I see ads constantly for Google Home (Google's answer to Alexa) and the Pixel phone (Google's answer to the iPhone) and so they're just going balls out fourth quarter, which is probably why they want to put all their products out now.

That's fine, except something about this massive push feels like it's coming from a place of desperation.

This can not end well


----------



## tomatopaste (Apr 11, 2017)

jocker12 said:


> No, the only ones that know are the trolls trying to convince how their diarrhea is Swiss chocolate and smells like roses. Let us flush the water now.


c'mon jockey. If you can't laugh at yourself at least let us laugh at you.



iheartuber said:


> I see ads constantly for Google Home (Google's answer to Alexa) and the Pixel phone (Google's answer to the iPhone) and so they're just going balls out fourth quarter, which is probably why they want to put all their products out now.
> 
> That's fine, except something about this massive push feels like it's coming from a place of desperation.
> 
> This can not end well


Massive push? They've been working on self driving cars for almost a decade. How many companies have the wherewithal to dump in a billion dollars on a long shot? You want to take the profit motive out and only rely on taxpayer funded boondoggles?


----------



## iheartuber (Oct 31, 2015)

tomatopaste said:


> c'mon jockey. If you can't laugh at yourself at least let us laugh at you.
> 
> Massive push? They've been working on self driving cars for almost a decade. How many companies have the wherewithal to dump in a billion dollars on a long shot? You want to take the profit motive out and only rely on taxpayer funded boondoggles?


I don't care if you spend ten billion dollars and twenty years of research you launch when the time is right. And in my humble opinion it's still too soon.

Or... if you do launch now then do so at a profitable rate which in my experience is roughly $1.50 a mile MINIMUM, or to be really cushy $2+

If Google will charge those rates then I think they have a reasonable chance of being successful if they launch now.

I'm just going by what you're saying on the price. For all I know your price quotes are wrong. (?) Maybe they are planning on charging a price they can actually make money with when you consider all variables they will have to face.

But if what you say is true and they are not only going to market in about 6 weeks, AND they plan on charging the consumer a price that is so low they will not recoup, then I stand by my opinion that it will be a train wreck.


----------



## goneubering (Aug 17, 2017)

iheartuber said:


> I don't care if you spend ten billion dollars and twenty years of research you launch when the time is right. And in my humble opinion it's still too soon.
> 
> Or... if you do launch now then do so at a profitable rate which in my experience is roughly $1.50 a mile MINIMUM, or to be really cushy $2+
> 
> ...


Google doesn't need to make money from this venture at the beginning but they do need to have a reliable product.


----------



## iheartuber (Oct 31, 2015)

goneubering said:


> Google doesn't need to make money from this venture at the beginning but they do need to have a reliable product.

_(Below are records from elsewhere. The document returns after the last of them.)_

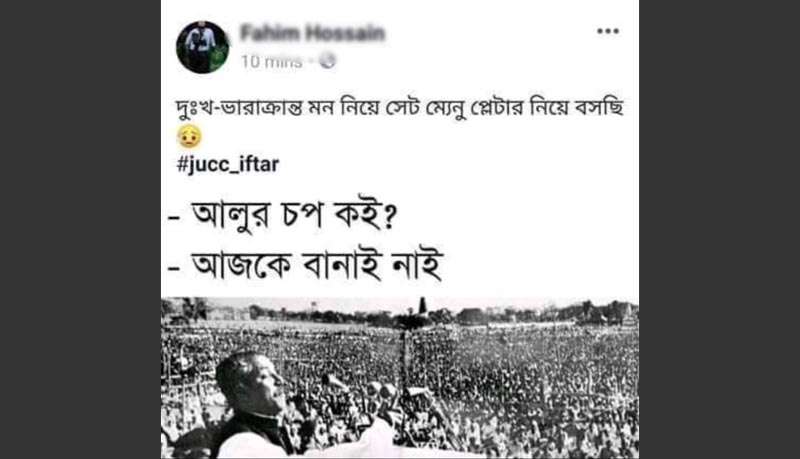The height and width of the screenshot is (459, 800).
Task: Click the '10 mins' post timestamp
Action: (x=271, y=62)
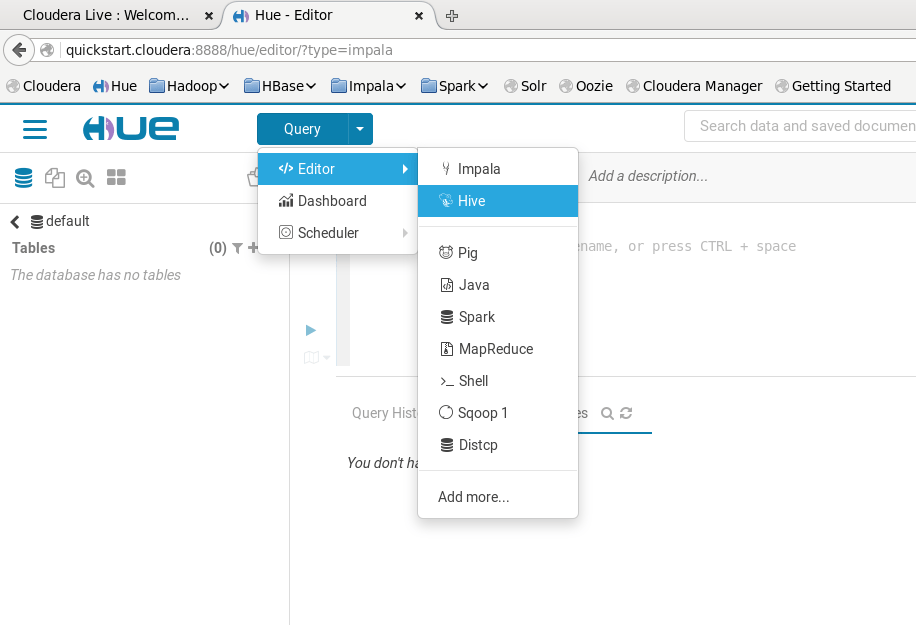This screenshot has width=916, height=625.
Task: Click the hamburger menu icon
Action: click(35, 129)
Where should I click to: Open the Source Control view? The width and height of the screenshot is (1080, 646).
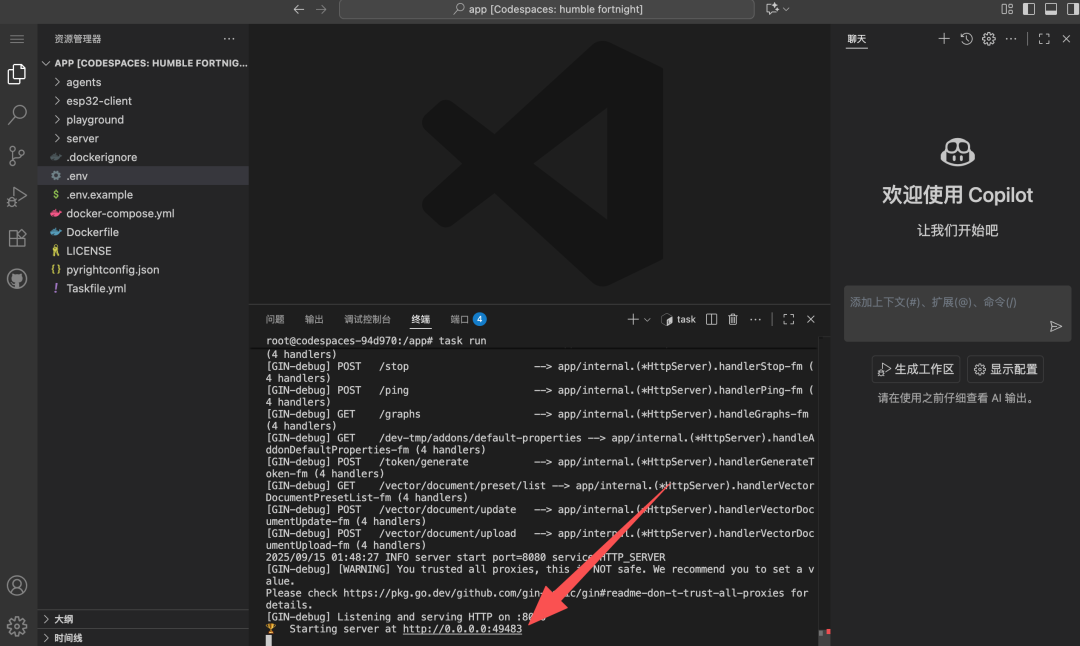point(17,156)
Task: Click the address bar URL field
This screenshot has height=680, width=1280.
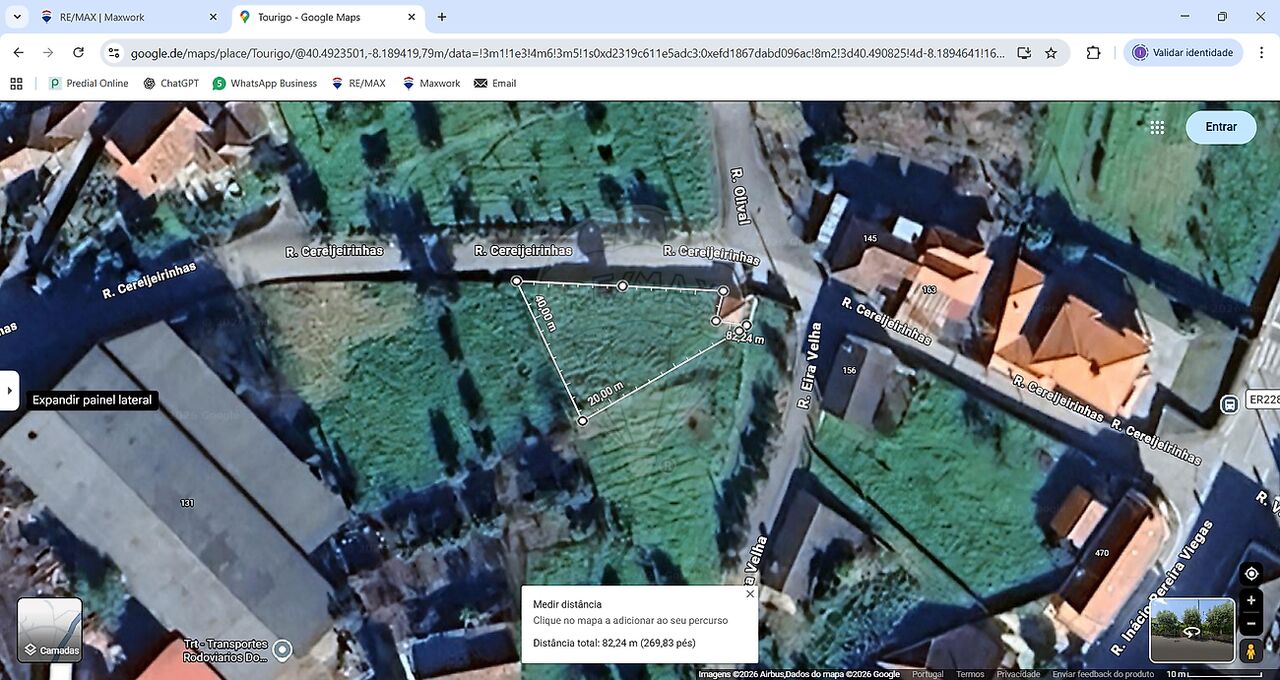Action: pos(560,53)
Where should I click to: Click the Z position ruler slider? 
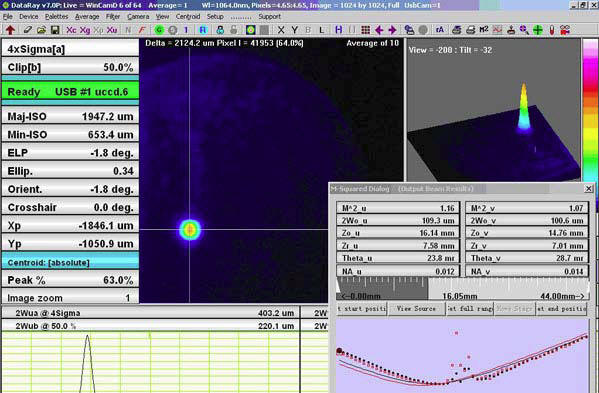point(463,288)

You can't take a loss by charging a bargain basement price and then years later increase your price. Uber found that out the hard way.


----------



## goneubering (Aug 17, 2017)

iheartuber said:


> You can't take a loss by charging a bargain basement price and then years later increase your price. Uber found that out the hard way.


Uber bought market share. This is not a new business concept. Then they raised prices and millions of riders use them. Reports also say they're getting closer and closer to being profitable even after spending tons of money on their SDC fantasy.


----------



## iheartuber (Oct 31, 2015)

goneubering said:


> Uber bought market share. This is not a new business concept. Then they raised prices and millions of riders use them. Reports also say they're getting closer and closer to being profitable even after spending tons of money on their SDC fantasy.


Uber never raised prices. They're the same low prices they've been for the last 3 years, at least in my market.

It's true that uber does own market share, but market share doesn't pay bills, money does. Now, it's true that in theory the company with that much market share can dictate the prices and charge higher. But that's theory. Where's the reality?

That's the entire problem with this whole discussion- too much theory not enough reality


----------



## WeirdBob (Jan 2, 2016)

iheartuber said:


> I see ads constantly for Google Home (Google's answer to Alexa) and the Pixel phone (Google's answer to the iPhone)


The Pixel Phone? That's the one that will probably be subject to a massive recall, correct?
____________________________________________________________________
*Google Pixel 2 XL's display has another problem*

Your eyes don't deceive you, some Pixel 2 XL's screens have a burn-in issue.

https://www.cnet.com/news/pixel-2-xl-oled-screen-burn-in-issue/









Once again, the Pixel 2 XL is catching flak over its screen.

Recently, it was reported that the phone suffers from screen burn-in, wherein remnants of images remain on the screen despite not being actively displayed.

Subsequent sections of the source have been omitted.